Und sie kam nach Ors, zu einem nicht näher angegebenem Datum innerhalb der nächsten paar Tage. Im Grunde war es ein wenig überraschend, dass sie Ors nicht schon früher besucht hatte. Obwohl es klein war, obwohl die Orsai viel von ihrem ehemaligen Ruhm verloren hatten, war Ors durch die jährliche Pilgerreise immer noch ein Ort mit einer gewissen Bedeutung. Immerhin so bedeutend, dass Offiziere aus angeseheneren Familien und mit mehr Einfluss als Leutnantin Awn diesen Posten angestrebt hatten — und weiterhin versuchten, sie davon zu verdrängen, trotz des entschlossenen Widerstands der Göttlichen der Ikkt.

Der Besuch selbst kam also nicht ganz unerwartet, wenn auch der Zeitpunkt seltsam schien. Zwei Wochen vor dem Beginn der Pilgerzeit, wenn Orsai und Touristinnen zu Hunderttausenden durch die Stadt ziehen würden. Während der Pilgerzeit wäre Anaander Mianaais Anwesenheit für viele sichtbar, eine Gelegenheit, um die große Anzahl der Ikkt-Verehrerinnen zu beeindrucken. Stattdessen kam sie kurz davor. Und natürlich war es unmöglich zu übersehen, dass sie kurz nach der Entdeckung des Waffenlagers ankam.

Wer auch immer die Waffen deponiert hatte, handelte entweder im Interesse der Herrin der Radch oder dagegen. Es lag auf der Hand, sie darüber zu informieren und um weitere Anweisungen zu bitten. Ihr Besuch kam wie gerufen, denn so konnte sie ins Bild gesetzt werden, ohne dass jemand den Bericht abfing und dann entweder den unbekannten Plan vereiteln oder die Übeltäterinnen davor warnen konnte, dass ihr Plan aufgedeckt worden war, was es schwieriger machen würde, sie zu erwischen.

Allein schon aus diesem Grund war Leutnantin Awn erleichtert, als sie vom Besuch der Herrin hörte. Auch wenn Leutnantin Awn während der nächsten Tage und während Anaander Mianaais Besuchs ihre komplette Uniform würde tragen müssen.

In der Zwischenzeit hörte ich mir die Gespräche in der Oberstadt etwas aufmerksamer an — was schwieriger als in der Unterstadt war, weil alle Häuser geschlossen waren und natürlich alle involvierten Tanmind schweigen würden, wenn sie wussten, dass ich in Hörweite war. Und niemand würde so dumm sein, die Art von Gesprächen, auf die ich lauschte, nicht unter vier Augen im Geheimen zu führen.
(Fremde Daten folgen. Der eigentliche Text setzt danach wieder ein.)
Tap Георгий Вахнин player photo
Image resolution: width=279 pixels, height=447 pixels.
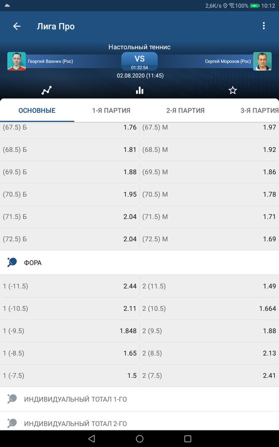(17, 61)
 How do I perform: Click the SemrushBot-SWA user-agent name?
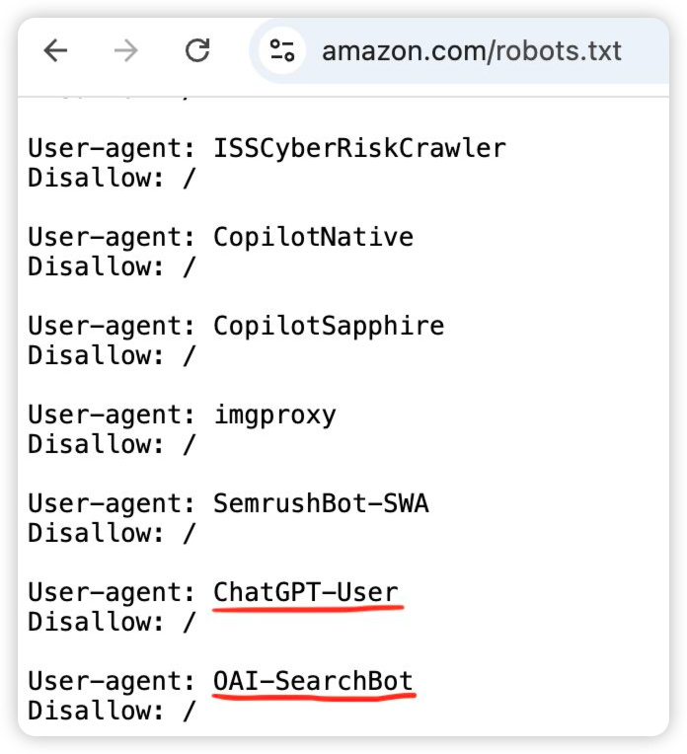pos(321,504)
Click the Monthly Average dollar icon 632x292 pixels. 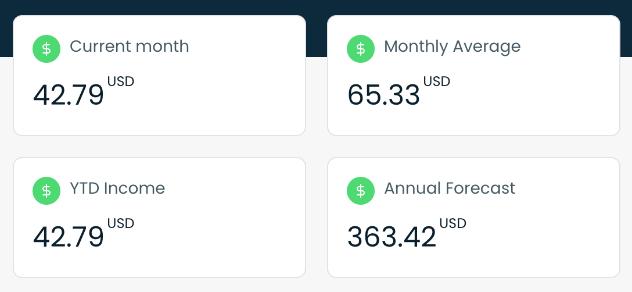pyautogui.click(x=361, y=49)
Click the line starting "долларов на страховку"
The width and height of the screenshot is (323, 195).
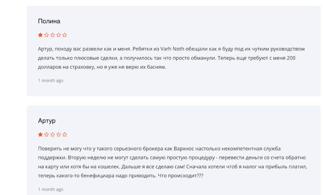pyautogui.click(x=102, y=67)
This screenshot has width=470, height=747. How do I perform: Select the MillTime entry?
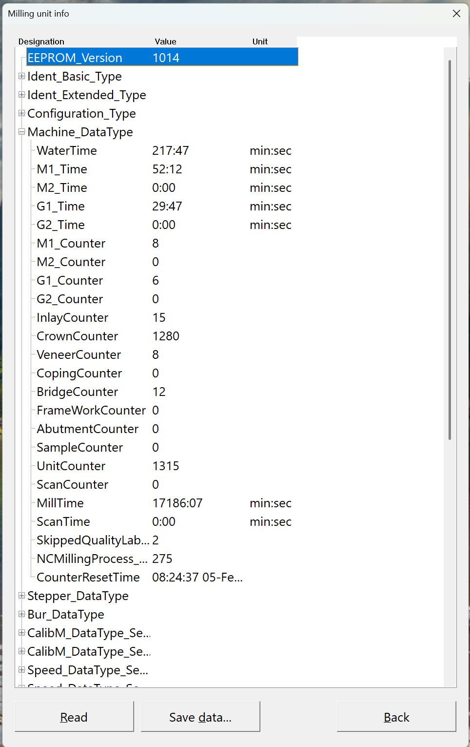(x=60, y=503)
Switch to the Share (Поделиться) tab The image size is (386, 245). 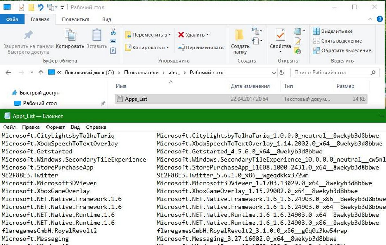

Außerdem beobachtete ich Jen Taas Nichte, zumindest so gut ich konnte. Nach dem Abendessen hatte sie Jen Shinnans Haus nicht mehr verlassen, aber ich konnte ihre Trackerdaten einsehen.

Zwei Nächte lang war ich mit Denz Ay und ihrer Tochter im Sumpf unterwegs, wo wir zwei weitere Kisten mit Waffen fanden. Wieder hatte ich keine Möglichkeit zu ermitteln, wer sie dort deponiert hatte oder wann. Denz Ays Hinweisen zufolge mussten sie irgendwann in den letzten ein oder zwei Monaten eingetroffen sein, wobei sie sorgsam jede Beschuldigung der Fischerinnen vermied, von denen ich wusste, dass sie normalerweise in diesen Bereichen wilderten.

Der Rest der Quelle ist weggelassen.